When you point this out to an average American, Englishman or Italian, he feels justified in asking what prevents the majority of Muslims who are tolerant of other faiths from speaking up. Why have they abandoned the stage in favor of a militant and reactionary minority of religious zealots who not only advocate but practice violence, they ask. And that is a fair question. Increasingly, Muslims living in the west, no less than those living here, have come to realize that it is time they stood up and spoke with courage and conviction. If they allow themselves to remain confined to the corner to which the zealots have driven them, they will do irreparable damage to their religion and themselves.
Starting with Ayatollah Khomeini’s Islamic “revolution” in Iran, the journey of militant Islam has taken us through the slaughterhouses of the FIS in Algeria and the medieval tyranny of Taliban Afghanistan. With the blowing up of the US embassies in East Africa and the attacks on the World Trade Center and the Pentagon, the clock can be said to have come full circle. Because of a small number of misguided, ignorant men and their distorted understanding of Islam, which has a timeless message of peace and love, today the world’s one billion Muslims find themselves the object of hostility and distrust. I doubt if all the ill-wishers, enemies and detractors of Islam, both past and present, could have hit upon a better plan to isolate Muslims and turn the rest of the world against them than what Osama bin Laden, and those sharing his morbid thinking, have managed to do. It is time for the true and reasonable voice of the Muslims to be raised and heard.
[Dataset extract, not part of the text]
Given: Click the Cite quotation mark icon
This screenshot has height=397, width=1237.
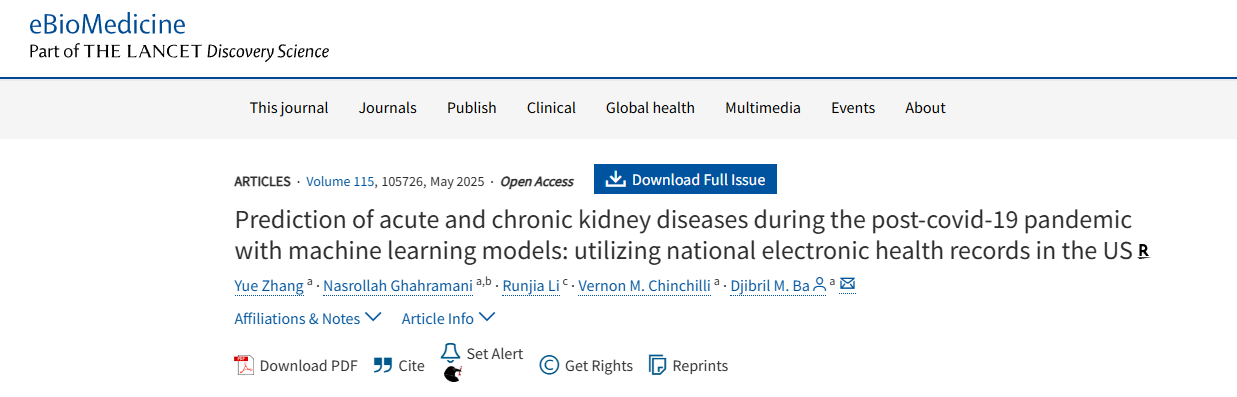Looking at the screenshot, I should click(382, 365).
There are enough Muslim scholars working and writing both here and in the west who have begun to do just that. One such person is our own Dr Riffat Hasan from Lahore who has been teaching at the University of Kentucky for several years. Recently, she seems to have had a run in with Dr Farhat Hashmi, she of the richly-endowed Al-Huda Centres and Asma Jehangir. What angered Dr Hashmi and those who share her retrogressive thinking was Riffat Hasan’s fresh and rational approach to Islam and its holy book.
In a recent interview, Riffat Hasan made a number of telling points on the present situation in which the Muslims of the world find themselves. She said the Muslim reluctance to start a debate had to do with the intellectual decadence that had set in over the years. The tradition of intellectual critique of Islam’s first 300 years had been lost. She said the middle of the Islamic community was occupied by a silent majority, adding, “This is where the moderates are; this is where the progressives are, and the place from where the answers are going to eventually come. Right now, this silent majority is in a state of paralysis and dormancy.”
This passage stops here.